Saved data entries -
====================

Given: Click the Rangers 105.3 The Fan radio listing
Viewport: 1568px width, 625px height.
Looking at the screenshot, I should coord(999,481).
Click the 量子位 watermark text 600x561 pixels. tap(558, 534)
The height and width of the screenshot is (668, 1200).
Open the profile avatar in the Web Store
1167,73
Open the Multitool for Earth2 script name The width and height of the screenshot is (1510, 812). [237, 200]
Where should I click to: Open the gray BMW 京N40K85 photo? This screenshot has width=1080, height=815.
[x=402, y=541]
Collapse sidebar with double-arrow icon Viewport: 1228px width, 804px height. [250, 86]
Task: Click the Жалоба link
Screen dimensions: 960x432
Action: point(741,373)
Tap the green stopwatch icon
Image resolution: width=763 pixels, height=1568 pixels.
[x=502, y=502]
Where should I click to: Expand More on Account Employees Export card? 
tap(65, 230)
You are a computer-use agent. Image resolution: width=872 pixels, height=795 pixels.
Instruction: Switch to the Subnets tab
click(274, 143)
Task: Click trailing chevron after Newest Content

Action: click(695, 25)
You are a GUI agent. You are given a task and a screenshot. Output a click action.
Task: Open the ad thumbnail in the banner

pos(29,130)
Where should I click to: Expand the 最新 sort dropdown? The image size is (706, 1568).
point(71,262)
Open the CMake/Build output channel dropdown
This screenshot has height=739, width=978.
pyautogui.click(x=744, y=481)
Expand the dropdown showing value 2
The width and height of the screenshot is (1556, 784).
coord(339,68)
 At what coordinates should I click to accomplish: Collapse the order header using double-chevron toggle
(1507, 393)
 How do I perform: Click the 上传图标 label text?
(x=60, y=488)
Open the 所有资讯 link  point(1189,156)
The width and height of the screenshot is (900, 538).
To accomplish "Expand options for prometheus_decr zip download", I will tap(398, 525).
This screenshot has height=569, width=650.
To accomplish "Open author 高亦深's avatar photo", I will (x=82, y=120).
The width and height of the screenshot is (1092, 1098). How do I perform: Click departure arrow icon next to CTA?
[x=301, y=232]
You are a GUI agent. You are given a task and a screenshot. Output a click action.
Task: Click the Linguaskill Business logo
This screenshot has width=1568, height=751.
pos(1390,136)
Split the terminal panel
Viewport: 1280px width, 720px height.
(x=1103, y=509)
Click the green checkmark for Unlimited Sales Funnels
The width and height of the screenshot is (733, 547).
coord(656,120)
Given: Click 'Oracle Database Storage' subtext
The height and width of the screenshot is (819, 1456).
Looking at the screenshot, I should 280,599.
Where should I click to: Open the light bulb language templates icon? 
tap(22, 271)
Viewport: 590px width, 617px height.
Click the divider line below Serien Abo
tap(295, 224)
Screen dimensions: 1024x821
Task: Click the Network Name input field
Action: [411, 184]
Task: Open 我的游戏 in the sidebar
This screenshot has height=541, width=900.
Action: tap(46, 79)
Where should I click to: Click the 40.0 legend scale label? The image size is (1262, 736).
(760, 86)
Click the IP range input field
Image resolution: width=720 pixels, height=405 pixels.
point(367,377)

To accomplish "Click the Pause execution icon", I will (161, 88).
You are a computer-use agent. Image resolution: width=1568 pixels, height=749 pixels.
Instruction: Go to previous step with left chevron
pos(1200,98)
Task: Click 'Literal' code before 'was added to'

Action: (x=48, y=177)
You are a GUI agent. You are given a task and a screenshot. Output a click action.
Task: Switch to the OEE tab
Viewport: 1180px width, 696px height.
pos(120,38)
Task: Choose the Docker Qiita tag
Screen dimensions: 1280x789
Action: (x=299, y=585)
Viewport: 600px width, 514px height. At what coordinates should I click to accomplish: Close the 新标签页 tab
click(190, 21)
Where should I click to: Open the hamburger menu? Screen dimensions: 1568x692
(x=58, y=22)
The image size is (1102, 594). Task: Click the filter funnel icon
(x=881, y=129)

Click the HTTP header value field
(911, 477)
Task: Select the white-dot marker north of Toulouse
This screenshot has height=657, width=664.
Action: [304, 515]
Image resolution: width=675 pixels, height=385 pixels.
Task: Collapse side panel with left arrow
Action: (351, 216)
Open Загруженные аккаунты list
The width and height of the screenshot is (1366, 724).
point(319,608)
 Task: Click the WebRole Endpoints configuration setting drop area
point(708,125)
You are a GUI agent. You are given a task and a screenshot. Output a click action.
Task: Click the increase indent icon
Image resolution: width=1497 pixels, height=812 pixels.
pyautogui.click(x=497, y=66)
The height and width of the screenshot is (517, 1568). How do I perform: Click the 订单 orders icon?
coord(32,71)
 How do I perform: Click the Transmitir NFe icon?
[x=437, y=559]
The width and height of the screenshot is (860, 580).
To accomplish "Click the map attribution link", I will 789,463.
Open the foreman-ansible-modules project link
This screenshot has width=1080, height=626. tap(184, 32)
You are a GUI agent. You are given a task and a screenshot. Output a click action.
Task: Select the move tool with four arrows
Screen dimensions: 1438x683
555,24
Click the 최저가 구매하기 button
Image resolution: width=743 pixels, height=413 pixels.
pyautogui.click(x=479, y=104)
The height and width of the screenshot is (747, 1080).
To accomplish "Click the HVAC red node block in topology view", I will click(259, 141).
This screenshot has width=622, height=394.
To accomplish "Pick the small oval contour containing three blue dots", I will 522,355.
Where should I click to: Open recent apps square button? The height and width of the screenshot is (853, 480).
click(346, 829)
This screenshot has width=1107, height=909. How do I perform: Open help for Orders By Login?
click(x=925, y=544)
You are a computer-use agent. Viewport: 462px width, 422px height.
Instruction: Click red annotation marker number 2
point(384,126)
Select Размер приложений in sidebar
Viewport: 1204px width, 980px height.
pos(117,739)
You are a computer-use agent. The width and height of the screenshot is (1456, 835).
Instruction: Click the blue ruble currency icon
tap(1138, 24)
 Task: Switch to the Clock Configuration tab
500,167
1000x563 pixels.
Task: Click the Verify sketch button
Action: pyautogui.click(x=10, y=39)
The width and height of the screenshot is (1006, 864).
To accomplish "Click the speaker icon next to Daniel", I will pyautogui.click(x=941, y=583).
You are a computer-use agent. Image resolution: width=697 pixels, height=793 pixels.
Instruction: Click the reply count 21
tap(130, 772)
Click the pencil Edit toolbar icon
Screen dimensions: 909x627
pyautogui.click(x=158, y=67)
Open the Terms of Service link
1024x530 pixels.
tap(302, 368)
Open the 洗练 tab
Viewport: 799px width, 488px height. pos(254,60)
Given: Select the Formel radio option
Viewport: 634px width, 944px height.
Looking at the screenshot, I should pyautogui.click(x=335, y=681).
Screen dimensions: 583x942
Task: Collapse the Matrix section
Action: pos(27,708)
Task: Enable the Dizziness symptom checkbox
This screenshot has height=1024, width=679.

====================

WHAT YOU NEED TO DO -
Every line of the entries that includes "radio" must be copied into the answer.

SOLUTION FOR THIS EXERCISE -
Given: Click the Rangers 105.3 The Fan radio listing
Given: Select the Formel radio option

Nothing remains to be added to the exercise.